Joaquín
Mª Aguirre (UCM)
Debo
confesar que me ha perturbado la imagen que aparece en Ahram Online. No es por
su crudeza, sino más bien por su irrealidad. La fotografía está tomada de una
de las múltiples batallas callejeras que se están desarrollando en alguna parte
del mundo. Esa parte es Ecuador, pero podría estar tomada en casi cualquier,
allí donde haya protestas. Es más fácil encontrar un lugar donde no las haya.
La
imagen nos muestra un primer plano de la máscara de Pennywise, el payaso
diabólico salido de la mente de Stephen King en su obra "It",
recuperada desde los 70 en dos partes, recientemente estrenada la segunda parte
como "It Chapter 2".
No es
la primera vez que saltan las máscaras de la ficción a las manifestaciones
reales. La más conocida es la que se extendió desde los ochenta, la máscara de
Guy Fawkes, quien intentó dinamitar el parlamento británico y a la que se dio
forma fijándola por parte de la novela gráfica y posteriormente la película V de Vendetta. Con ella, la rebelión
pasaba a tener "cara" más allá del grupo de haktivistas Anonymus. La ficción contribuyó a dar forma a la
realidad exterior.
La
aparición de Pennywise entre las figuras de una manifestación supone un paso
más en esta interacción política entre la realidad y ficción. La máscara ha
tenido una doble función: ocultar y mostrar. Hace desaparecer la individualidad
y hace nacer una personalidad colectiva, la de aquellos que eligen un rostro,
el de Pennywise, en este caso.
Han
coincidido "casualmente" dos películas con la máscara deformada del payaso en
estos meses, la del Joker y la de payaso alienígena Pennywise. Los
dos son deformaciones grotescas de un circo que ya ha desaparecido en todo el
mundo, sustituido, precisamente por los personajes de la ficción.
Aquellos
rostros antiguos, aquellas más caras del "augusto", del
"clown", ya no tienen sentido en un mundo en el que los trapecistas
se tenían que disfrazar de Spiderman para que los niños los admiraran. Eso ya
ocurrió hace muchos años y hoy los niños interpretan las máscaras de los
payasos como de grupos de atracadores, como ocurría en El Caballero oscuro. La máscara es otra y otro su sentido.

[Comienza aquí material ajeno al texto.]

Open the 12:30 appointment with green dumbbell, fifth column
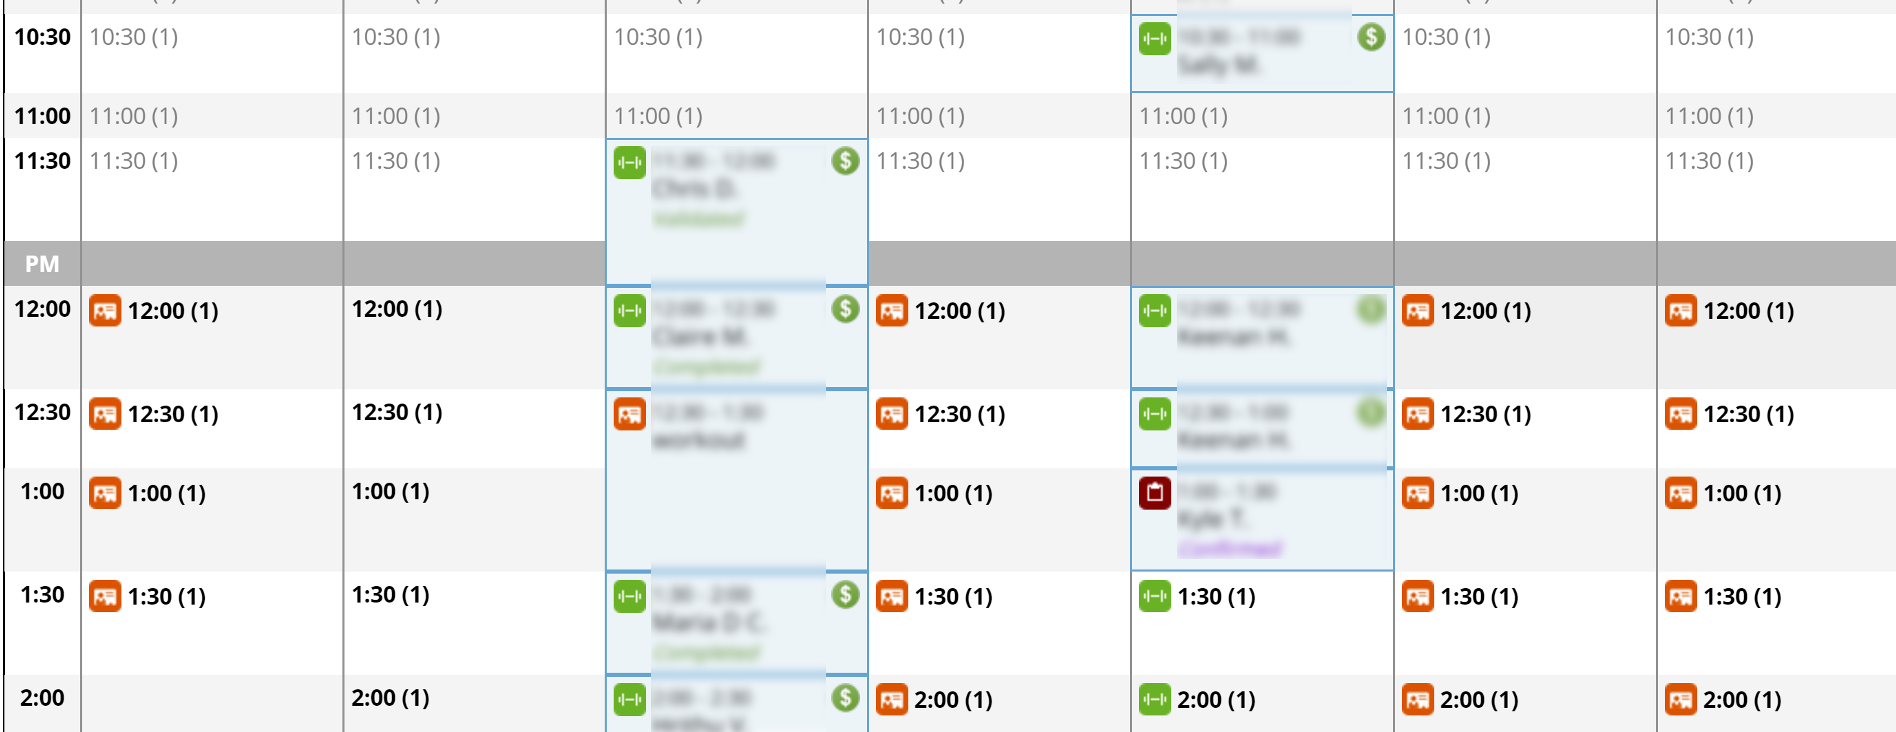Viewport: 1896px width, 732px height. 1262,428
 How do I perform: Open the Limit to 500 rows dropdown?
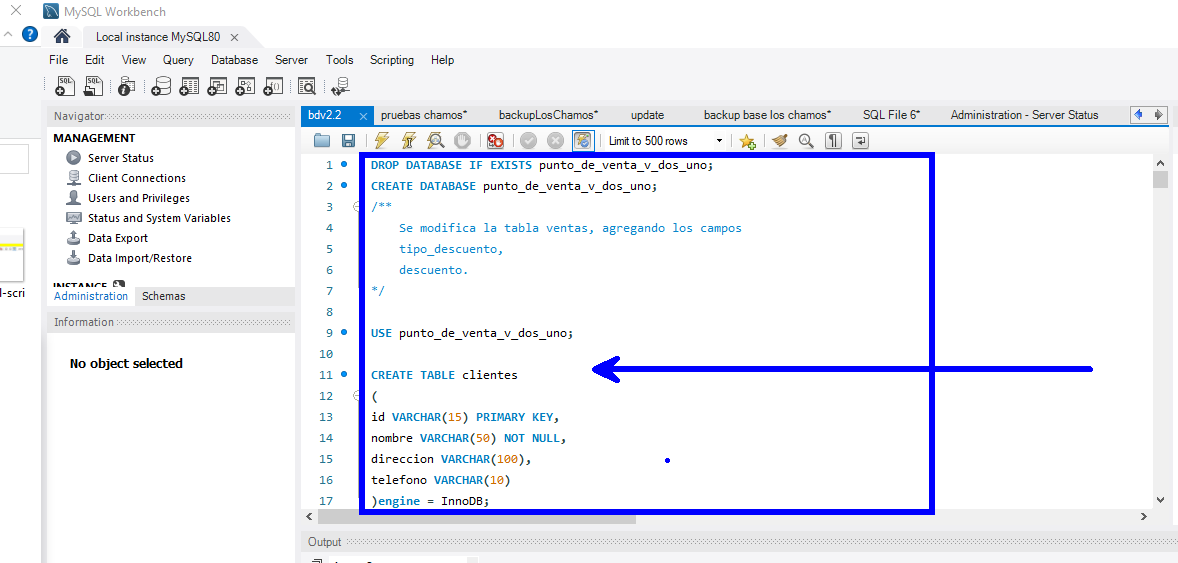[x=718, y=141]
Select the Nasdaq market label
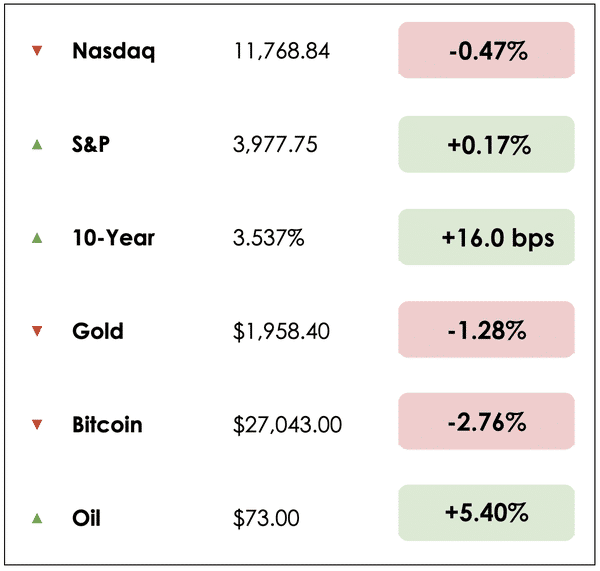The height and width of the screenshot is (571, 600). click(x=113, y=51)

Los 70 y 80 fueron pródigos en máscaras de villanos, de Scream a Jason, pero no creo que llegaran al nivel profundo que estas de payaso llegado. Al final no había que crear nuevas, sino llenar de dolor, de resentimiento, de ira las viejas.
Ha muerto su comicidad. Son ahora un elemento intimidador en la realidad de las calles en las que se
ponen al frente del caos. Parece que han saltado desde la pantalla.
Han
triunfado las máscaras del mal, las de Joker y Pennywise, frente a su tradición
cómica. Esto se llegó a escenificar en un cortometraje presentado en el programa de James Corden donde se representaba el encuentro de ambos villanos con unos apesadumbrados clowns tradicionales porque dejaban de tener atractivo para los niños en sus fiestas.
Ahora, un par de años después, un Pennywise corona el vaso del menú infantil en las salas de cine. Los niños lo quieren. Se olvidan de Georgie.
Hemos escuchado y visto en decenas de películas ese miedo de los niños
a los payasos, algo sorprendente si tenemos en cuenta el muestrario de horrores
al que son sometidos los niños actualmente dentro de una estética feísta que
constituye nuestro entorno.
El rostro del payaso tiene un atractivo
profundo cuyo sentido es necesario explorar por nuestra salud mental. Es peligroso hacer de estos enloquecidos personajes el centro de nada. Pero nos enganchan y actúan como mediadores entre la furia interior y la violencia exterior, a la que se suman.
Cada
época es distinta. La nuestra no solo es distinta, sino que es cambiante a
enorme velocidad, por lo que los elementos que quedan permanentes en el cambio
son de interés. Dicen mucho de nosotros cuando sobreviven a la moda.
Estamos empezando a vivir en un mundo en el que algunos ya no saben distinguir lo real de lo ficticio. Las propias imágenes se vuelven equívocas, como las fakes news que nos marcan un presente irreal. La violencia que habita en nosotros busca excusas y máscaras para salir.
Vista
así, como parte de una manifestación en Ecuador, se me ha hecho presente como
una imagen a la vez real e irreal. Es la presentación del estado intermedio en
que vivimos.
He intentado ponerme en la mente de quien la eligió para lanzarse a la calle intentado
encontrar sus motivos más allá del anonimato. No lo he conseguido.